• _Things to do_
[a] In the article on Zimbabwe, what nickname is Mnangagwa said to have had?
[b] Output a part of the article on Zimbabwe word for word, starting with "Wednesday, February 6, 2019" and going on through "run a country.".

• _Document text_
════════════════════

Wednesday, February 6, 2019

Zimbabwe: Wanted A Revolution

ZIMBABWE

Wanted: Revolution

Zimbabwean President Emmerson Mnangagwa decided to skip the World Economic Forum in Davos, Switzerland, last month.
Ostensibly, he couldn’t leave Zimbabwe while a wave of protests rocked the country, CNN reported. But he was probably also reluctant to attend a conference where billionaires, celebrities and internationally renowned social activists were likely to cite him as the poster child of how not to run a country.
In 2017, when Mnangagwa ousted President Robert Mugabe from power, many celebrated the regime change. But Mnangagwa was always among Mugabe’s inner circle in their political party, the Zimbabwe African National Union-Patriotic Front (ZANU-PF).
As the BBC explained, his nickname was the “crocodile” due to his political cunning and the military offensives associated with him that killed thousands after the country’s independence from Britain in 1980. Mnangagwa denies complicity in the massacres.

════════════════════

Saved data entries
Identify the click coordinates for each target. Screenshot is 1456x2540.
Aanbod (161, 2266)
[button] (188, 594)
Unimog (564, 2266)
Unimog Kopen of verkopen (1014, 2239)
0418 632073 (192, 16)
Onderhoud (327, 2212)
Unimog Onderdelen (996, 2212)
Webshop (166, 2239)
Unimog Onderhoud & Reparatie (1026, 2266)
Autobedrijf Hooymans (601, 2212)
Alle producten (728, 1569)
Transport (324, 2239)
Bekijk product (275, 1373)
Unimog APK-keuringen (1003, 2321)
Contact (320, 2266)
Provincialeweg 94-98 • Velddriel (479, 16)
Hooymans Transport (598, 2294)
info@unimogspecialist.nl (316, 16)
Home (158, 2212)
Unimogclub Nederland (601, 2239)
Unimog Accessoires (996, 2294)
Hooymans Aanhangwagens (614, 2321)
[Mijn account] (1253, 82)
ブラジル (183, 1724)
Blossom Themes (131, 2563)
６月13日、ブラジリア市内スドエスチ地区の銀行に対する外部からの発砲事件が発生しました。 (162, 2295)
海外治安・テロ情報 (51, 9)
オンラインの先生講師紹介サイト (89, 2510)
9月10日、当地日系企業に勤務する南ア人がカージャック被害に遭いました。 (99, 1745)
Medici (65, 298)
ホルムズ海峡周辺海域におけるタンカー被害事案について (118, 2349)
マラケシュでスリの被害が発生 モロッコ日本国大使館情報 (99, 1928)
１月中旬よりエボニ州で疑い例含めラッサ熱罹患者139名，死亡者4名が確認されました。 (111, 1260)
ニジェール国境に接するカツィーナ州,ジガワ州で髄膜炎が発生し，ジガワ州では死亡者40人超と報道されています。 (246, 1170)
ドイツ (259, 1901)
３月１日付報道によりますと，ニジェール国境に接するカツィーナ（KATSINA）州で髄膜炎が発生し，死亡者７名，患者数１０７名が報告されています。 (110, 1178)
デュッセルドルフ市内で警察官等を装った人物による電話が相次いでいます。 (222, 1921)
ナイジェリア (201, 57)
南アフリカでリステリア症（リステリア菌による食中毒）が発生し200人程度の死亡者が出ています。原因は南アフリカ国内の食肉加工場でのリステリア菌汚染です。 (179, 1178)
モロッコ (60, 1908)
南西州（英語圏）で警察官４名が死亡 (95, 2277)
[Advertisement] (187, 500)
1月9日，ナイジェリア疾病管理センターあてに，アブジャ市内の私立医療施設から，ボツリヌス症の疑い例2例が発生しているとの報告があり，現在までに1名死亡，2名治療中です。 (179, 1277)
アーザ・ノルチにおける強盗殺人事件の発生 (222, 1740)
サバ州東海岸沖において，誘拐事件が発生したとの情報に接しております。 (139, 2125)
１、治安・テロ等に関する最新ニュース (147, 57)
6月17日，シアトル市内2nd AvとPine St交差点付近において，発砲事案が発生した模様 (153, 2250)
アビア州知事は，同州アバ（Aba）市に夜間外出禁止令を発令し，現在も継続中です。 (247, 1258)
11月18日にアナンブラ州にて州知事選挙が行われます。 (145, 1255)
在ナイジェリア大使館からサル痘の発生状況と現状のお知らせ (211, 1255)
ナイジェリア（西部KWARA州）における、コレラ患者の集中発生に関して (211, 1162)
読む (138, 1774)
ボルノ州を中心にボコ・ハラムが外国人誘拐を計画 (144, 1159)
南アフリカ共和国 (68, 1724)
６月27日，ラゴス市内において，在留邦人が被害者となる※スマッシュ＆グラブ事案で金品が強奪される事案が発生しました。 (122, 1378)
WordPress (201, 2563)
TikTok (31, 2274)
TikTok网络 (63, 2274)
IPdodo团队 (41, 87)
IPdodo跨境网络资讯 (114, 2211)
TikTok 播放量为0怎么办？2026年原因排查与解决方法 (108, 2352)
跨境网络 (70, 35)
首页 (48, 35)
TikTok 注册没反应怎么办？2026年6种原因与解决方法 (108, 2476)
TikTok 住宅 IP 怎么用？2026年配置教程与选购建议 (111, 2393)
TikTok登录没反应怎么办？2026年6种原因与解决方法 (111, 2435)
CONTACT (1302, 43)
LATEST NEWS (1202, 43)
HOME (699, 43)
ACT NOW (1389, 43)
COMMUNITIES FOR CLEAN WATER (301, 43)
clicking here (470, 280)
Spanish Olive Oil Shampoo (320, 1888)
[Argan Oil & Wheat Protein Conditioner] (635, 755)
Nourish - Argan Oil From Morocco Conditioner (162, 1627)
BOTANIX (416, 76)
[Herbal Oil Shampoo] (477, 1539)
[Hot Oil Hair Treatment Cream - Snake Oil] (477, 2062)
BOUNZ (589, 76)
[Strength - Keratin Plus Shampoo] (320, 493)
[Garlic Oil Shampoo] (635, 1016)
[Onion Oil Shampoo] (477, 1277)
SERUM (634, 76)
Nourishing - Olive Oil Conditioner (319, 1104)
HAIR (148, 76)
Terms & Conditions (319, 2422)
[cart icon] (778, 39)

════════════════════

• _Results by task_
[a] The "crocodile."

[b]
Wednesday, February 6, 2019

Zimbabwe: Wanted A Revolution

ZIMBABWE

Wanted: Revolution

Zimbabwean President Emmerson Mnangagwa decided to skip the World Economic Forum in Davos, Switzerland, last month.
Ostensibly, he couldn’t leave Zimbabwe while a wave of protests rocked the country, CNN reported. But he was probably also reluctant to attend a conference where billionaires, celebrities and internationally renowned social activists were likely to cite him as the poster child of how not to run a country.